Now, if I asked most of you, “Are we going round the edges?” you’d probably have no idea what I was talking about. Only a few initiates have any clue, and thats because I have schooled them in the unique nature of Vicki-phrases. It actually means, ‘are we nearly ready to go?’, and was an expression my Dad always used to use. Anyway, thats an aside, it’s just the title reminded me of it!
One of the things that I was challenged by at ROOTS was the way I share my personal testimony. I guess I take it for granted a lot of the year that people pretty much know it, so I don’t have to think very much. One of the most intriguing facets of 2008 so far has been realising and welcoming some new aspects to the story, and ROOTS made me think that I need to practise the whole thing a bit more.
Over the weekend, I was asked on two occasions for my story, how I got where I am today, how I journeyed to this particular place in life. In both instances, I heard myself skirt around the edges with the following, neat few sentences:
“I was raised in a Salvationist family and attended from birth. I was always in the corps but I didn’t really get the whole God thing until I was about 16. At that point I decided that I either needed to get serious about God and begin living properly for him, or to give up on the whole thing completely.
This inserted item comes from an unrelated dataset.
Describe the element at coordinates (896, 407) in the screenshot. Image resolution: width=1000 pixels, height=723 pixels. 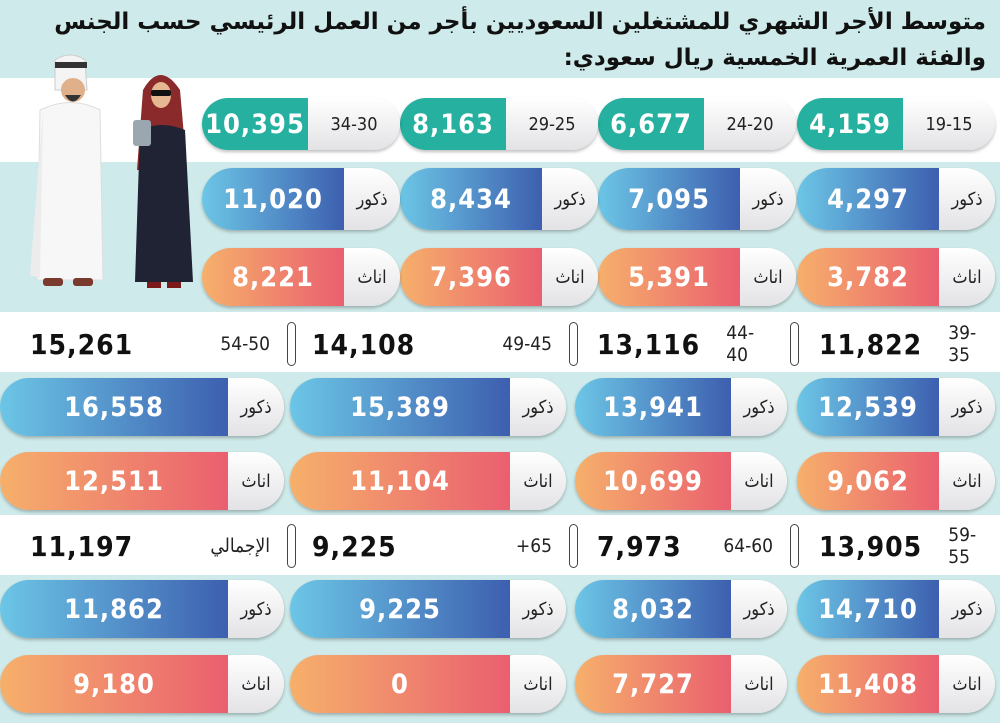
I see `male-pill: 12,539 ذكور` at that location.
I chose Him and here I am!!”
Now, this gets points for speedy delivery, but on both occasions that I found myself relaying it, I was convicted that I wasn’t being entirely truthful. Now, I think I know why. Somewhere along the line I have assumed that, when people ask for my story, they just want some neat, quick, sanitised version. I guess I sometimes find myself thinking that the actual truth of the story is much too messy to fit into a couple of brief sentances, and that therefore the abridged version is safer and doesn’t rock the boat.
I’m not really sure how to rectify that. Maybe I should get a T Shirt with it printed on or something. I don’t want to be one of those annoying people who goes on about themselves all the while, but at the same time I’m conscious that a lot of the time I skim over some of the more miraculous things God has done – I paint an Enid Blyton Picture when the truth is more Tolkien.
Maybe the next time someone asks me I will dare be a bit more honest? Or maybe I will keep wussing out and God will eventually smite me?
THIS IS your next time, Vicki.. I want to hear your story, the messy and honest version (i think you can see my e-mail address here, unless you feel like goin public with it!
)
ps: i’m adding you to my team of “restless”.. this means if you ever think of stopping or don’t write often enough- you will be blackmailed with old photos!
I can’t believe I was at Roots just a year ago. What a difference a year makes. I love reading how God is challenging you – keep it up!